Albeit unknowingly, Israelis today echo the position of early American evangelicals: citizens should follow the preferences of the majority religion in the nation. In May 2019, for instance, Orthodox protesters from the capital city of Jerusalem traveled to Tel Aviv to oppose the Eurovision contest that took place on Shabbat. Tel Aviv is one of the least religiously observant city in Israel. These Orthodox men also opposed public nudity, so women who supported the contest happening stripped down to their bras to help police disperse the Orthodox protesters. Prior to these women’s “immodest dress,” a mob of Orthodox male youth clashed with police. These same Orthodox men supported the 2018 “Supermarkets Bill” or “Minimarket Law” to prevent businesses in Israel from opening on Saturdays. In January 2018, the Knesset voted 58–57 to prevent all stores from operating on Saturdays. Since the bill did not apply retroactively, less religiously observant municipalities rushed to enact bylaws. Prime Minister Benjamin Netanyahu voted for the legislation, and the law to close all business on Saturdays went into effect.

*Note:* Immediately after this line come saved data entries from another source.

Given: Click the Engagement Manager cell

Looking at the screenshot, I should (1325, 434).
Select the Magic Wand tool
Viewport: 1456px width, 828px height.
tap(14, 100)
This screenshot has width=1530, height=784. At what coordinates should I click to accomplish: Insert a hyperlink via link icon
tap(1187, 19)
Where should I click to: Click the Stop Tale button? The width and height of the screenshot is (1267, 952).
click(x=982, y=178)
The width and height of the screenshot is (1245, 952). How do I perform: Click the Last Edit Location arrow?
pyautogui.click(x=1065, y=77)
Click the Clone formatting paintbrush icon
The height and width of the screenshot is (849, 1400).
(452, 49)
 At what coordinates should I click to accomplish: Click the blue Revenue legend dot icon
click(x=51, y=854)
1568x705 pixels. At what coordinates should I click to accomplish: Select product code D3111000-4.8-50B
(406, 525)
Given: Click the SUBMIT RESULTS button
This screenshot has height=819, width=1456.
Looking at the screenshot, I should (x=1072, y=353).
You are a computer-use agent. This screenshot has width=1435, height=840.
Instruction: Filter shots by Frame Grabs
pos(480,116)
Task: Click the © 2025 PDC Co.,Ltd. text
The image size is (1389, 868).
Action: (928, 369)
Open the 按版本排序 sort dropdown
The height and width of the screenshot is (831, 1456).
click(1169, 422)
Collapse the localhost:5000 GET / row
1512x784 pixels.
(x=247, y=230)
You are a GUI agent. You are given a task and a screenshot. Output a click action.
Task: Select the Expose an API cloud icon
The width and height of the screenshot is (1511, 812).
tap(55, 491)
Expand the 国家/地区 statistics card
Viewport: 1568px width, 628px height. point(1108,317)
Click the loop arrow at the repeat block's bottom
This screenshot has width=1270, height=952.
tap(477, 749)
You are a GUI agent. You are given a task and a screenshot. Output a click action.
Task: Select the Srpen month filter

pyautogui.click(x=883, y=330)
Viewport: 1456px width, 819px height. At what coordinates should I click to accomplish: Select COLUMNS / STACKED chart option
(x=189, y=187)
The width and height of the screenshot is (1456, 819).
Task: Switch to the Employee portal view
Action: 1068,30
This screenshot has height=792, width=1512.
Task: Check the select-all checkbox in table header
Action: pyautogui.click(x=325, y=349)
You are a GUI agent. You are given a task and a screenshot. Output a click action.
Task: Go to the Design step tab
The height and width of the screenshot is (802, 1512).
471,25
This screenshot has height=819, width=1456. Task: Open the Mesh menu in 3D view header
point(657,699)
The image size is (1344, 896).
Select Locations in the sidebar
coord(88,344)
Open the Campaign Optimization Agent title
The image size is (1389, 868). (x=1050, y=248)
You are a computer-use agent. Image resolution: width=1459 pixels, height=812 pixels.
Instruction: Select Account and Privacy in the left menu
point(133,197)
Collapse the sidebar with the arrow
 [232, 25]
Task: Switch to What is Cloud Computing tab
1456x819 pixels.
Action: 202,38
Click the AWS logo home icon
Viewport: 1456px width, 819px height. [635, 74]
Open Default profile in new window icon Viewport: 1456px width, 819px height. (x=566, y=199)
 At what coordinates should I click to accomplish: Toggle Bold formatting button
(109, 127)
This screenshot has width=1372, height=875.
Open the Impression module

The resemblance between the Orthodox youth who clashed with Israeli police and the central Pennsylvanian youth who tormented the Seventh Day Baptists is uncanny. Centuries apart, both gatherings aimed to reassert moral authority, national identity, and even political-economic interests. Clearly, observing any Sabbath leads to economic disadvantages if the governing authority declines to support it. At the same time, no singular Sabbath day is universal. Sabbath laws can be a real conundrum.

An early American Jewish woman, Rebecca Gratz of Philadelphia, modeled one solution. Since the Commonwealth of Pennsylvania considered Sunday to be Sabbath, Gratz took advantage of this day of rest to invent the first-ever Hebrew Sunday school, in which she taught Jewish children about their culture, heritage, history, and religion. The custom of Hebrew Sunday school rapidly spread internationally. But as an affluent socialite, Gratz enjoyed the privilege of spending the Sunday day off as she saw fit, even if she used it to promote Judaism.

Alas, acknowledging the disadvantages that Sabbath laws inflict on populations of religious minorities is crucial. By considering Israeli Sabbath laws beside the history of American ones, we recognize that both Christian Sunday– and Jewish Saturday–Sabbatarians are capable of enforcing their Sabbath on everyone else. This commonality reinforces my theory that while the Sabbath is about promoting rest and worship, Sabbath laws are about asserting oneself and one’s religious community: their authority, identity, and ultimately power.

Rebecca Brenner Graham is a PhD candidate in history at American University, where she is writing a dissertation on Sunday mail delivery from 1810 through 1912, focusing on the perspectives of religious minorities and disenfranchised persons.